Data section.
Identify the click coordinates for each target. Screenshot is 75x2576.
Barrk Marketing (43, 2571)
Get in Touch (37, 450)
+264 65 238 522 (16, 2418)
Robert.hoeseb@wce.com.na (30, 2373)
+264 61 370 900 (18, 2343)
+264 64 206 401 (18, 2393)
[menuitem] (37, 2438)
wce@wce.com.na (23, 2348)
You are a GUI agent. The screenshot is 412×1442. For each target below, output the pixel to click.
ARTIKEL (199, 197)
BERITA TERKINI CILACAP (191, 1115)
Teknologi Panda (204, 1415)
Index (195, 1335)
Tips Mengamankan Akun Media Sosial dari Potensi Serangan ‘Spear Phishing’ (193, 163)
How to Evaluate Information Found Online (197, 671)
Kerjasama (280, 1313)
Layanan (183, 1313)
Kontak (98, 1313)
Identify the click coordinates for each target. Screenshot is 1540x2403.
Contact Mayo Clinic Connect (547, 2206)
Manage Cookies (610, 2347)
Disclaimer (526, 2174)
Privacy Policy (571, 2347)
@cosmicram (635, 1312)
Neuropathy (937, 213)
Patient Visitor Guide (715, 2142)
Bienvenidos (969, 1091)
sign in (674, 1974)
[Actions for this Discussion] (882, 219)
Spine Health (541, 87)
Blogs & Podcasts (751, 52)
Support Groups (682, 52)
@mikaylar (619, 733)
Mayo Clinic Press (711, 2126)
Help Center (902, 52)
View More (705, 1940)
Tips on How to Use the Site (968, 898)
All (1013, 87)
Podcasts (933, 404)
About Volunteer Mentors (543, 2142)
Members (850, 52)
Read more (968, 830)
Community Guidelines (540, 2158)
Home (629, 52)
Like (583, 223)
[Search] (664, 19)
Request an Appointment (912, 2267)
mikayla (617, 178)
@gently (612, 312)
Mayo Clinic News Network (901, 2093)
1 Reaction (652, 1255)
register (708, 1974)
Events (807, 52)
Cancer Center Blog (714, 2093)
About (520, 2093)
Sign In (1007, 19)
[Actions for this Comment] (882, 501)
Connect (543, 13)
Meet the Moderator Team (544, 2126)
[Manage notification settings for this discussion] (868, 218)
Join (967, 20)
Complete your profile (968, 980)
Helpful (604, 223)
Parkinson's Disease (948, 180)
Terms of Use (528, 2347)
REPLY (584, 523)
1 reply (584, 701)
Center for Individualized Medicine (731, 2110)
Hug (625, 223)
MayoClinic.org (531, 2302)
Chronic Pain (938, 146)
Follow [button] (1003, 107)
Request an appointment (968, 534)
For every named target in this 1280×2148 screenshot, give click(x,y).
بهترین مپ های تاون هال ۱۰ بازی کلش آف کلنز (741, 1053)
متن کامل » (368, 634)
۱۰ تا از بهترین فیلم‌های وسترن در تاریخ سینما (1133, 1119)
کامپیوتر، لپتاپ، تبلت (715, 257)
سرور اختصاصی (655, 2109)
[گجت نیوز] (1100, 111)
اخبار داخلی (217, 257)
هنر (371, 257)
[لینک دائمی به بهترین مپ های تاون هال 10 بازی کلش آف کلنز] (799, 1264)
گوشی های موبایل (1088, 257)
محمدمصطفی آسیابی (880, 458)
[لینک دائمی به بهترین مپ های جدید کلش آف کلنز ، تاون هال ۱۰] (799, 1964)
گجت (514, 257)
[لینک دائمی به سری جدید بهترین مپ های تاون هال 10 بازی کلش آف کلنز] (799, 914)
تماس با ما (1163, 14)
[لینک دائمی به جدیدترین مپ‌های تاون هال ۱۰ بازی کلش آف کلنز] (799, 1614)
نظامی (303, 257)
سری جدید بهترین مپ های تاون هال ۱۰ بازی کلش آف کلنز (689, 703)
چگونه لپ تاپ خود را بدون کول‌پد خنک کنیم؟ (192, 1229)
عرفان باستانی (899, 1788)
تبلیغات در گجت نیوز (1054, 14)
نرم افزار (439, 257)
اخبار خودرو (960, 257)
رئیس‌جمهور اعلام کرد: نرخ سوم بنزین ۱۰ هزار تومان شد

What is required.
Go through the material above, and wherever a line contains the string "Actions", return it.

Answer to the exercise.
[Actions for this Discussion] (882, 219)
[Actions for this Comment] (882, 501)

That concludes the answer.